Charter school shooting heightens calls for community action, say leaders

councilman kenyatta johnson
Councilman Kenyatta Johnson
Credit: File photo / Rikard Larma

Just days after a shooting at Delaware Valley Charter High School in Logan injured two students, a rally against gun violence in Gray’s Ferry is being planned for Martin Luther King Jr. Day.

City Councilman Kenyatta Johnson said in a statement that the school shooting, and two separate shootings that killed two men in Southwest Philadelphia just minutes apart and a few blocks from each other, drove him to organize the rally.

“When I learned that two students in North Philadelphia were shot inside their school it added to my growing concerns about the prevalence of gun violence throughout this city,” Johnson said in his statement. “Shootings involving young people in environments where they are supposed to be safe should be a major concern to all Philadelphians.”

“My concerns continued to mount as we learned that same day two young men were killed by gun violence within minutes of each other in Southwest Philadelphia,” Johnson continued.

Johnson’s rally will involve community leaders and members of the 12th police district gathering at 61st Street and Buist Avenue at 2 p.m., the sight of one of Friday’s shootings in Gray’s Ferry. Afterwards the group will move to 62nd Street and Grays Avenue, the site of the second shooting, for a second rally.

Meanwhile, police have charged the shooter at Delaware Valley Charter as an adult for the shooting which left two of his classmates injured.

Raisheem Rochwell, 17, 7400 block of Rugby Street on the border of West Oak Lane and East Mount Airy, reportedly turned himself in to police.

Rochwell was charged Saturday with violation of the uniform firearms act, recklessly endangering another person and having a weapon on school property.

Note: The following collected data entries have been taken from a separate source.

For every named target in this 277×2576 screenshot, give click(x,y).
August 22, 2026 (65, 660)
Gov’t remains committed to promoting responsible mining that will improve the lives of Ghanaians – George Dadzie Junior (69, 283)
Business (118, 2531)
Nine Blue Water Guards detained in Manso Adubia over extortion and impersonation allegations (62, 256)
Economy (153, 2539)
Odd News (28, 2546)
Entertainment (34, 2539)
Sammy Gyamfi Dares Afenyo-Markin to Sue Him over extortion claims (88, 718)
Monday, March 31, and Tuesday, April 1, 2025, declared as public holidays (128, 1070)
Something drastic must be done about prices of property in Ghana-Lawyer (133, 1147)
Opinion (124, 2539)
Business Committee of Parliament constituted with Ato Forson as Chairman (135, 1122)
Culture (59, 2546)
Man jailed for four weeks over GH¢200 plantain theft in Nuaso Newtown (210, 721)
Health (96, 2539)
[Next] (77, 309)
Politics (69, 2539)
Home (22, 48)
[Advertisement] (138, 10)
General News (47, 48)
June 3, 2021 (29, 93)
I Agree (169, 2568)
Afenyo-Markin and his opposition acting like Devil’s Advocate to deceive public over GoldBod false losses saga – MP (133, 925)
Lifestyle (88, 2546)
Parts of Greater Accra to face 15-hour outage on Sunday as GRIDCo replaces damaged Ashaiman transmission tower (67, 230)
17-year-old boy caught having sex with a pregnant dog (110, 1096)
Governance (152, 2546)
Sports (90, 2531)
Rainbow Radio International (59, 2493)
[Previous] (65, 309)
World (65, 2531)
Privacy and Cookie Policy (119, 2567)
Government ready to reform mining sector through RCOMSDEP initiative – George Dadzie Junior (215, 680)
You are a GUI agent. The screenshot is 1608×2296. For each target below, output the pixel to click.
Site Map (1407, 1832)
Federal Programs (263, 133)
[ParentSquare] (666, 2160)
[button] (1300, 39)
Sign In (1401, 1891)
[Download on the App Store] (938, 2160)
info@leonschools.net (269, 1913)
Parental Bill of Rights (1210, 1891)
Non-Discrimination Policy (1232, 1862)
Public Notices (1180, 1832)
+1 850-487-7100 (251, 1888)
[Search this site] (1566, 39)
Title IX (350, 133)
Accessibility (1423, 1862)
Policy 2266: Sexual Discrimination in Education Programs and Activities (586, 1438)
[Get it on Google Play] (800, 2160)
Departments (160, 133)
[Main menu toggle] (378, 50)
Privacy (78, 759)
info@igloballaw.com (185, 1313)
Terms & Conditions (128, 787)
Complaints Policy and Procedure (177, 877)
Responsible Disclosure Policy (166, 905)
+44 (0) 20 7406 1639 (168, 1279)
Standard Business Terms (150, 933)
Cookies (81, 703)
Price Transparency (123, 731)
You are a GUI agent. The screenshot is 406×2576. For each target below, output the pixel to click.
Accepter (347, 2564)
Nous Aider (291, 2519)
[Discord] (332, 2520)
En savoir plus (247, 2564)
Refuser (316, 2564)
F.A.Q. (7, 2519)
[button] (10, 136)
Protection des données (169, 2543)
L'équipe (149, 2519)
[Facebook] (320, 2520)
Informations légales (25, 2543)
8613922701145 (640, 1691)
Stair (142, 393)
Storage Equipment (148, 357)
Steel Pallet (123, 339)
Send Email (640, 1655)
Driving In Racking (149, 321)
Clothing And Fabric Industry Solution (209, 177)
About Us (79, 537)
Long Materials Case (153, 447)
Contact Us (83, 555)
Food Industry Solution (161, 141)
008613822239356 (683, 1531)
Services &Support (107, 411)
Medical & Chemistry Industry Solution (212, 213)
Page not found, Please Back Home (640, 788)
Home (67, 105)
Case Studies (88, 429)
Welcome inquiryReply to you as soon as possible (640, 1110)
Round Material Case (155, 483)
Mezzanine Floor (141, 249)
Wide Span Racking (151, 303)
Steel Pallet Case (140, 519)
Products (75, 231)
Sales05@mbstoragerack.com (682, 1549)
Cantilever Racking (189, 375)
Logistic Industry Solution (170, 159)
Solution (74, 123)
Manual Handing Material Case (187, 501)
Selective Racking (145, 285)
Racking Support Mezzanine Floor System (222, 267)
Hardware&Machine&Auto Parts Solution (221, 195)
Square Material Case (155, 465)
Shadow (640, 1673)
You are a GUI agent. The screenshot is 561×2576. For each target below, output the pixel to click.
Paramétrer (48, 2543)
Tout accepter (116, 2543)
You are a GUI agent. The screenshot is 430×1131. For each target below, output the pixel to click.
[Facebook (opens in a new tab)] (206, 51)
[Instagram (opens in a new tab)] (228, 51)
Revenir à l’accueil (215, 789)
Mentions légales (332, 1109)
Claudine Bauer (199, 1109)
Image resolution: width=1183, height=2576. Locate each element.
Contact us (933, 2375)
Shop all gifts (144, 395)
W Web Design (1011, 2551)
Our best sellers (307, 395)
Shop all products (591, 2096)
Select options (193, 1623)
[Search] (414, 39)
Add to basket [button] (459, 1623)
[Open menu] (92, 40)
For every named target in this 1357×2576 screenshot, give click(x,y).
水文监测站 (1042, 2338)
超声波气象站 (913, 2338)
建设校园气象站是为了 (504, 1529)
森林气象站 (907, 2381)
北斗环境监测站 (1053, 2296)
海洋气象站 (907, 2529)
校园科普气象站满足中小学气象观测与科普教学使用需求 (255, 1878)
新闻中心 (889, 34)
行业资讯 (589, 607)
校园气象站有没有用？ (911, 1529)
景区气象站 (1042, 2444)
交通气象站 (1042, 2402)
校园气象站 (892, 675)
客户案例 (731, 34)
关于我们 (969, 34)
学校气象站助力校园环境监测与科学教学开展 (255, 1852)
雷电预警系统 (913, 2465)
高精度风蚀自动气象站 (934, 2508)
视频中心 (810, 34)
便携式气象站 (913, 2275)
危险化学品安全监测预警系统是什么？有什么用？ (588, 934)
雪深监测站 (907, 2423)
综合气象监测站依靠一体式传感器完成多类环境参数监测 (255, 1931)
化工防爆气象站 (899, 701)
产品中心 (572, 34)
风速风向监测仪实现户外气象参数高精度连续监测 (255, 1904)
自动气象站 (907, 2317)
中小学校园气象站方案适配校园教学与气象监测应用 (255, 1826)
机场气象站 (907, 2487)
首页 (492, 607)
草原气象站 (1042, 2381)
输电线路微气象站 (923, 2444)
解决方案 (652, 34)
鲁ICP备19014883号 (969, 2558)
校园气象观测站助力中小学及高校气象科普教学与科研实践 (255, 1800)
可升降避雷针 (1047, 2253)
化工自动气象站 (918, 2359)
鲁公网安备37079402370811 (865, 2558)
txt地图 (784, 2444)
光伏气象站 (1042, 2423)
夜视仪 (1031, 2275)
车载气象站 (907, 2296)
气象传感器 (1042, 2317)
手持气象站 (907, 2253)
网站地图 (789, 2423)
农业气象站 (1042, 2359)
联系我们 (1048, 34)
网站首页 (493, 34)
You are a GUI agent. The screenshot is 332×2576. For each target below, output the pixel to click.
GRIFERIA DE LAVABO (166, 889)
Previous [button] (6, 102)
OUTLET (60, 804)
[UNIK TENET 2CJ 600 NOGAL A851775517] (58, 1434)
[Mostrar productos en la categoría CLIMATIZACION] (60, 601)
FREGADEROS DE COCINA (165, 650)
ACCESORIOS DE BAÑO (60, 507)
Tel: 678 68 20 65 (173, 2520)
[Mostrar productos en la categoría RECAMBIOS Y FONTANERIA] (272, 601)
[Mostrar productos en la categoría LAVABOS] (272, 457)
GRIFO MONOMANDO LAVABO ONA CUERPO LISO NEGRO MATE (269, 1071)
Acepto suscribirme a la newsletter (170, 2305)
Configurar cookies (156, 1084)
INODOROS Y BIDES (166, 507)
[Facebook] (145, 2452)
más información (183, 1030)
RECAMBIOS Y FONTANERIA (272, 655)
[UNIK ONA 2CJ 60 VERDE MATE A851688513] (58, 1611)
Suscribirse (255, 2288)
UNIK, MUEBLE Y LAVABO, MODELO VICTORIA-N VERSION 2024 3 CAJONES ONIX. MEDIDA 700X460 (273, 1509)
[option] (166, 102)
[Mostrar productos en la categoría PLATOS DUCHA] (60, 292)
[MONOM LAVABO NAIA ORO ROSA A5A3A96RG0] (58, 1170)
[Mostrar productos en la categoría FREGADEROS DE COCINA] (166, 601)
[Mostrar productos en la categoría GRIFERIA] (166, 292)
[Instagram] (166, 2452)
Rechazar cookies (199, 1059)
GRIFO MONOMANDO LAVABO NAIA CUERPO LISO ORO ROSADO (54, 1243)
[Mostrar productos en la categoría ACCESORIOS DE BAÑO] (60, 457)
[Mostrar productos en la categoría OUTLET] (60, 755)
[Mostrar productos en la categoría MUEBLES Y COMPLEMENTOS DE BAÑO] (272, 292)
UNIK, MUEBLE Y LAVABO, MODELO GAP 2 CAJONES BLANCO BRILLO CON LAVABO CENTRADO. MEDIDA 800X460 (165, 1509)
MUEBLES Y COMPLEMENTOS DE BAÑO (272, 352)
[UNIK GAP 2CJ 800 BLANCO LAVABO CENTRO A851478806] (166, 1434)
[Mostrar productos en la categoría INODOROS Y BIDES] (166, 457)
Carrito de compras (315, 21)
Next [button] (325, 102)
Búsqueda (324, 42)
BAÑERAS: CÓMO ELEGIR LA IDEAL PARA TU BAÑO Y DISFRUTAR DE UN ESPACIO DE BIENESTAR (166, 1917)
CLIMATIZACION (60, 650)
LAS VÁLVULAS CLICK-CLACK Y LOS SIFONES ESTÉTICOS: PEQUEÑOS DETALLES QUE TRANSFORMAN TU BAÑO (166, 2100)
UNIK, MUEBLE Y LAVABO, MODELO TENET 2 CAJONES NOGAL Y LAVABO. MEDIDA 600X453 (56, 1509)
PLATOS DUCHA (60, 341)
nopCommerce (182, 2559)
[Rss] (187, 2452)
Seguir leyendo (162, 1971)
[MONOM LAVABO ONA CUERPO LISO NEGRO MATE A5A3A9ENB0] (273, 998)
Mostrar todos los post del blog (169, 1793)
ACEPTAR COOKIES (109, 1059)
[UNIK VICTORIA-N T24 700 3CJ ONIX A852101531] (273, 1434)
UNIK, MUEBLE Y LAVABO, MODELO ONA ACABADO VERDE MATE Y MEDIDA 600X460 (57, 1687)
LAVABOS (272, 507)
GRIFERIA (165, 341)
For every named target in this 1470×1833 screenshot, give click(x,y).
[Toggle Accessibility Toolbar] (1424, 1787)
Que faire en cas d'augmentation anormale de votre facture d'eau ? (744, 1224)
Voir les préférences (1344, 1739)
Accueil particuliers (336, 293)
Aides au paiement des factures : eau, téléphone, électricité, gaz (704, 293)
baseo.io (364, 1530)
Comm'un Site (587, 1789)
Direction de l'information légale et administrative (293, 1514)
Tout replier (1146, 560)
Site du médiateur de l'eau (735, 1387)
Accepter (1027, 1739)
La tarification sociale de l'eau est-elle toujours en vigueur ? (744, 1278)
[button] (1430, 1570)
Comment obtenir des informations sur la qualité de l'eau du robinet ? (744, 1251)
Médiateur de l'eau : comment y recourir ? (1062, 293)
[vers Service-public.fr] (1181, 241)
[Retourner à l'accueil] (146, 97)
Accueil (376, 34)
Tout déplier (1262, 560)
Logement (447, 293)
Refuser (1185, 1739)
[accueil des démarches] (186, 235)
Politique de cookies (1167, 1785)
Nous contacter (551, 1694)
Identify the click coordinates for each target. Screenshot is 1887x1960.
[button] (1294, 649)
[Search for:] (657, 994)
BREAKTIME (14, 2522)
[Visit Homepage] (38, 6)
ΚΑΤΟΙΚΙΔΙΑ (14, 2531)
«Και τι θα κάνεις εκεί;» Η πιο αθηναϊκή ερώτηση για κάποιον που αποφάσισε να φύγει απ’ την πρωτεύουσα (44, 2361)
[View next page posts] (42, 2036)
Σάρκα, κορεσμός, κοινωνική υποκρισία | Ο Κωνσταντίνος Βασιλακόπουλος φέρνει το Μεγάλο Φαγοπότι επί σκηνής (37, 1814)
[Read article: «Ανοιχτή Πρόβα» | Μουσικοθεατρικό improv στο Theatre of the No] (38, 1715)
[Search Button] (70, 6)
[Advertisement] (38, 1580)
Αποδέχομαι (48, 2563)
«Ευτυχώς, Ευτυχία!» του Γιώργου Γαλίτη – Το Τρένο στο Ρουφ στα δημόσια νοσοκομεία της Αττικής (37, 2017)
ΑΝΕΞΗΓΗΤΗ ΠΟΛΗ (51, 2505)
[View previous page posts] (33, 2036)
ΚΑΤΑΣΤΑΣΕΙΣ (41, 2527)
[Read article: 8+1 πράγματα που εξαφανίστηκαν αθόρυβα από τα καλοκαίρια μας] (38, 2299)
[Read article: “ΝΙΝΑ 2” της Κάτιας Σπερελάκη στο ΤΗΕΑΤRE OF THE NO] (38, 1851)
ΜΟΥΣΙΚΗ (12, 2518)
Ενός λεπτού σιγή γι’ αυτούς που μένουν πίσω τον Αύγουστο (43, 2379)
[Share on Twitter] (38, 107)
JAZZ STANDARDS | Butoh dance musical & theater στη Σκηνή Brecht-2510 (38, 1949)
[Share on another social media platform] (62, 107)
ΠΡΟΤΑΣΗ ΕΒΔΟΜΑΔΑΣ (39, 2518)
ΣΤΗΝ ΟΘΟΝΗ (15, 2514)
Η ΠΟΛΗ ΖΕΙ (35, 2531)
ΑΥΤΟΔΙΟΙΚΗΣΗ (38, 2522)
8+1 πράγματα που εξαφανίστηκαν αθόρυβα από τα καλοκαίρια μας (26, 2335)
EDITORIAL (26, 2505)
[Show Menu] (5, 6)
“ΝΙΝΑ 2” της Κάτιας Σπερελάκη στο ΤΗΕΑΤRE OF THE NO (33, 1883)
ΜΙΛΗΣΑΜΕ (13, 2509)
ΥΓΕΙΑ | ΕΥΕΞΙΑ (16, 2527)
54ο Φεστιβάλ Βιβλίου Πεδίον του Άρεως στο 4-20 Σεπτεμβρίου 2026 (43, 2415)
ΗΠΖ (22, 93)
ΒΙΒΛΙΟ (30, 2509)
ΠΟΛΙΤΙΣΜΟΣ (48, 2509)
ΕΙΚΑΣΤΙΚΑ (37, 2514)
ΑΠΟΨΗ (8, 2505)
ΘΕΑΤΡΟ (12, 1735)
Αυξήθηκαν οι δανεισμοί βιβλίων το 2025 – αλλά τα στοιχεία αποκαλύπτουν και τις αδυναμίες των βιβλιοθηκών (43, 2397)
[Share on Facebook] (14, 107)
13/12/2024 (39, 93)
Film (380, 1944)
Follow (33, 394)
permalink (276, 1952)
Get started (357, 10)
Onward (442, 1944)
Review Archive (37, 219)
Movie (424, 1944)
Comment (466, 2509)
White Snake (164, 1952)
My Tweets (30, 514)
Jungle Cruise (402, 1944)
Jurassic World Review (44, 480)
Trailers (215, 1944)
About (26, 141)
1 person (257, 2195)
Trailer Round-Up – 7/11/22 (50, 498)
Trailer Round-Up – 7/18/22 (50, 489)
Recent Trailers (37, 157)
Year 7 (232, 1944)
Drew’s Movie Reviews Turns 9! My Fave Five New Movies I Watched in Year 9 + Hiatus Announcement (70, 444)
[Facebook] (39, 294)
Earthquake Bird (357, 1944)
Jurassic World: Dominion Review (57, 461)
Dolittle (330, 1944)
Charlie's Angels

Police said that the incident occurred when a gun was fired just before 3:30 p.m., went through an 18-year-old female’s arm, and then hit a 17-year-old male in the shoulder.

A Philadelphia Police Department spokesperson decline to provide further details about the shooting today.

“I’m very thankful that the injuries weren’t more serious,” Shira Goodman, executive director of CeaseFirePA, said. “But how did that kid have a gun and how did it get in the school?”

Goodman said that the shooting shows that kids know how to get around school safety measures, and said steps need to be taken in Harrisburg to reduce the number of guns in the city.

“If you put your kids in school in the morning, you don’t want to pick them up in a hospital,” Goodman said. “That’s as true for kids in the toughest neighborhoods in Philly as it was for the parents in Newtown, Connecticut.”